Vaclav Havel was a great inspiration and a role model for the whole of the European human rights movement. He was instrumental in the establishment of Helsinki Watch at the end of the 1970s and had close contact with the international Helsinki movement. His importance in the efforts for a democratic and free Europe based on respect for human rights is enormous, says Engesland.

Leader of Velvet Revolution

As a playwright and dissident already from the 1960s Havel played an important role in the struggle against the authoritarian communist rule in Czechoslovakia. His popular appeal was broad, and as the author of the essay “The power is wasted power,” which deals with the communist dictatorship manipulation, and plays like the “Audience” and “Protest”, Havel was an important person in the Czechoslovak people’s consciousness.

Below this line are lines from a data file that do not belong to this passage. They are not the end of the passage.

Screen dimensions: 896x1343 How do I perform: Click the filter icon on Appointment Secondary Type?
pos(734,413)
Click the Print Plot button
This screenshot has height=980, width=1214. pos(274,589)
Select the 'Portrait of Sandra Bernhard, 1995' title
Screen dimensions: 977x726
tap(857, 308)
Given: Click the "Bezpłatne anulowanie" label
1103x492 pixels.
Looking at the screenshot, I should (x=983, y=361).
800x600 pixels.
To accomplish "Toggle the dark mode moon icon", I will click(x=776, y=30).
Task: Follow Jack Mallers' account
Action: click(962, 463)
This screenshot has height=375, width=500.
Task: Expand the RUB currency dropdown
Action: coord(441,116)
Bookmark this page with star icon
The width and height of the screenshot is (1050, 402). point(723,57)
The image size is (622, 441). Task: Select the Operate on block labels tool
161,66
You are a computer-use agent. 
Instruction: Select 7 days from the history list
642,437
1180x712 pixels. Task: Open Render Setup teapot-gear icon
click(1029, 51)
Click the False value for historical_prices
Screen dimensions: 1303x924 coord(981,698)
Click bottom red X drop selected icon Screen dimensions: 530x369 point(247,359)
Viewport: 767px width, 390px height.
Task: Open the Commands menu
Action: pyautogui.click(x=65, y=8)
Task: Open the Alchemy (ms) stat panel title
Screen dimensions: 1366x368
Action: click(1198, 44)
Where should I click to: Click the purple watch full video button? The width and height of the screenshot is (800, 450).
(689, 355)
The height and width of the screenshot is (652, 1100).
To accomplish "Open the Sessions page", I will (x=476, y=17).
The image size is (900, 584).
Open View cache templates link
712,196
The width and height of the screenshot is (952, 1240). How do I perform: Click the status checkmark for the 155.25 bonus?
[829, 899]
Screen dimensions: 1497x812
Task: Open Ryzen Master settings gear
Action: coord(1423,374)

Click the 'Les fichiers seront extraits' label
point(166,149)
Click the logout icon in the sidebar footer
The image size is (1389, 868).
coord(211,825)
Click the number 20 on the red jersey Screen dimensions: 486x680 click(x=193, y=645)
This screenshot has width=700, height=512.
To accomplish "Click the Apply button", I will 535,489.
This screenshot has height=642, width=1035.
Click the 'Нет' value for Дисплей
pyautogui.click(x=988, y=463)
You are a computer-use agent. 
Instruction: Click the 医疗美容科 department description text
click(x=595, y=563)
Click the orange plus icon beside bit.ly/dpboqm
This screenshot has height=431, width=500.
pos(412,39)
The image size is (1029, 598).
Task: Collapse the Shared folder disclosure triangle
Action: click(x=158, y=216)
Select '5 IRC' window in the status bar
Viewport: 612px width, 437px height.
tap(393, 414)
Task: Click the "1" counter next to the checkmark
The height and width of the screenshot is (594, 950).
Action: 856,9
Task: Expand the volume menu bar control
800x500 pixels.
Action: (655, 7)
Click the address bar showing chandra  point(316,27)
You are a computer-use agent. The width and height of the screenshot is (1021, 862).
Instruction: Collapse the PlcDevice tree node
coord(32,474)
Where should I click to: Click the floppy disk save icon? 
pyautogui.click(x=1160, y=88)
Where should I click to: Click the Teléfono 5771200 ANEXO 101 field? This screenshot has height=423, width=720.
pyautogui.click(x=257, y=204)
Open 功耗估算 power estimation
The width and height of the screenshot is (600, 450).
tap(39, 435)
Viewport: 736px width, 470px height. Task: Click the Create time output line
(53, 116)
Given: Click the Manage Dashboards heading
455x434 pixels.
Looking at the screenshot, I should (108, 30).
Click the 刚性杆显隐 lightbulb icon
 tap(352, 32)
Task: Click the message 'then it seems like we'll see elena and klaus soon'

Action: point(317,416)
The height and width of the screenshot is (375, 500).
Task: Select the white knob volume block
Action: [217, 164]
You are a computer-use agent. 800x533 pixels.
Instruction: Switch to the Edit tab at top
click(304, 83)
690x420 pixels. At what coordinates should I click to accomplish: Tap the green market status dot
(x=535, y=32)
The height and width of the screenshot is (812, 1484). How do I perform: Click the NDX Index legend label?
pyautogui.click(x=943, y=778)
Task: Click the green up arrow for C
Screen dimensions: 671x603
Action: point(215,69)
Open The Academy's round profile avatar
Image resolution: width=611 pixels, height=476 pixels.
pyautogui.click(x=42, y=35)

Vaclav Havel was one of the architects and founders of the Charta 77, a landmark policy document in which key intellectuals demanded democracy and freedom in Czechoslovakia, and marked a clear opposition to the communist dictatorship. Havel was the spokesman for the movement and was imprisoned in 1979. His imprisonment lasted until 1982. Havel was also central to the Velvet Revolution in 1989, which marked the end of communist rule in Czechoslovakia. Havel was elected president of Czechoslovakia in 1989, and became the Czech Republic’s first president after the division of 1993, a position he held until 2003.  

 Having suffered from respiratory problems for many years, he died at his country home in Hradecek, north-east of Prague, where he was being looked after by his wife Dagmar Havlova. He had suffered “circulatory failure, the result of all health problems he had experienced, starting with pneumonia he had suffered from in prison”, his doctor Tomas Bouzek told Czech media. Havel had part of a lung removed during surgery for cancer in the 1990s and had moved to his country home for health reasons in the summer, returning briefly to the capital to meet Tibetan spiritual leader the Dalai Lama earlier this month. One report said the former dissident had died after making plans with his wife for a quiet Christmas party. He had gone back to sleep and did not wake up again. A week of mourning is being held in the Czech Republic and hundreds of candles were lit on Sunday night in Wencelas Square – once the focal point of the “Velvet Revolution” that overthrew the country’s communist regime.

 

 

Vaclav Havel was a peace-loving European. He will be greatly missed.